**What is needed**
Reproduce all of the records below word for word, keeping every line unchanged.

== Records shown

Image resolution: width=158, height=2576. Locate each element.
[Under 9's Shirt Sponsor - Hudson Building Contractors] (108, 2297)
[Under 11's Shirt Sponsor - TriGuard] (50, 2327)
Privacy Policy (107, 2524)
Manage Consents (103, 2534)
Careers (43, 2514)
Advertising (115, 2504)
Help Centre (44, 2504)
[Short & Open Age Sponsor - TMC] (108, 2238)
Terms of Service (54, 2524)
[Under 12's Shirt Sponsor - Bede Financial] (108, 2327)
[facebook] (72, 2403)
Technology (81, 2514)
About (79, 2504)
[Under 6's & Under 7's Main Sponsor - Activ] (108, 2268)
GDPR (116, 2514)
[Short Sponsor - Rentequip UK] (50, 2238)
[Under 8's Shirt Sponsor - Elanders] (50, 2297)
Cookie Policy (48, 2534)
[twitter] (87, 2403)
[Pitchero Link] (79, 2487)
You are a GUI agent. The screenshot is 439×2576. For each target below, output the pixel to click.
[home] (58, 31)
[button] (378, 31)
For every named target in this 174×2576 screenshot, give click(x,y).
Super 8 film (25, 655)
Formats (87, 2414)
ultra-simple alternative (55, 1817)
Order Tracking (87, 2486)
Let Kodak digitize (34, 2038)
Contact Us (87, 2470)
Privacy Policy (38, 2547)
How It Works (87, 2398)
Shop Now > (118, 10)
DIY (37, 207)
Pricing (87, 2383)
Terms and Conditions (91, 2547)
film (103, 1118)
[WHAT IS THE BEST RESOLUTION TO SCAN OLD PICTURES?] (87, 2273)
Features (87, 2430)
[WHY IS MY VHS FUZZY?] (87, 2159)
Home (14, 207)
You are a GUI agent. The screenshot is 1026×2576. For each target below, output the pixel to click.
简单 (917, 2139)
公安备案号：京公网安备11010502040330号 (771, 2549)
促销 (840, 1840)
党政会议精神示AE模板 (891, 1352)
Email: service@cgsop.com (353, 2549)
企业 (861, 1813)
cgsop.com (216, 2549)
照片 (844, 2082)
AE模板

====

**Result for this task**
Image resolution: width=158, height=2576. Locate each element.
[Under 9's Shirt Sponsor - Hudson Building Contractors] (108, 2297)
[Under 11's Shirt Sponsor - TriGuard] (50, 2327)
Privacy Policy (107, 2524)
Manage Consents (103, 2534)
Careers (43, 2514)
Advertising (115, 2504)
Help Centre (44, 2504)
[Short & Open Age Sponsor - TMC] (108, 2238)
Terms of Service (54, 2524)
[Under 12's Shirt Sponsor - Bede Financial] (108, 2327)
[facebook] (72, 2403)
Technology (81, 2514)
About (79, 2504)
[Under 6's & Under 7's Main Sponsor - Activ] (108, 2268)
GDPR (116, 2514)
[Short Sponsor - Rentequip UK] (50, 2238)
[Under 8's Shirt Sponsor - Elanders] (50, 2297)
Cookie Policy (48, 2534)
[twitter] (87, 2403)
[Pitchero Link] (79, 2487)
You are a GUI agent. The screenshot is 439×2576. For each target below, output the pixel to click.
[home] (58, 31)
[button] (378, 31)
For every named target in this 174×2576 screenshot, give click(x,y).
Super 8 film (25, 655)
Formats (87, 2414)
ultra-simple alternative (55, 1817)
Order Tracking (87, 2486)
Let Kodak digitize (34, 2038)
Contact Us (87, 2470)
Privacy Policy (38, 2547)
How It Works (87, 2398)
Shop Now > (118, 10)
DIY (37, 207)
Pricing (87, 2383)
Terms and Conditions (91, 2547)
film (103, 1118)
[WHAT IS THE BEST RESOLUTION TO SCAN OLD PICTURES?] (87, 2273)
Features (87, 2430)
[WHY IS MY VHS FUZZY?] (87, 2159)
Home (14, 207)
You are a GUI agent. The screenshot is 1026×2576. For each target below, output the pixel to click.
简单 (917, 2139)
公安备案号：京公网安备11010502040330号 (771, 2549)
促销 (840, 1840)
党政会议精神示AE模板 (891, 1352)
Email: service@cgsop.com (353, 2549)
企业 (861, 1813)
cgsop.com (216, 2549)
照片 (844, 2082)
AE模板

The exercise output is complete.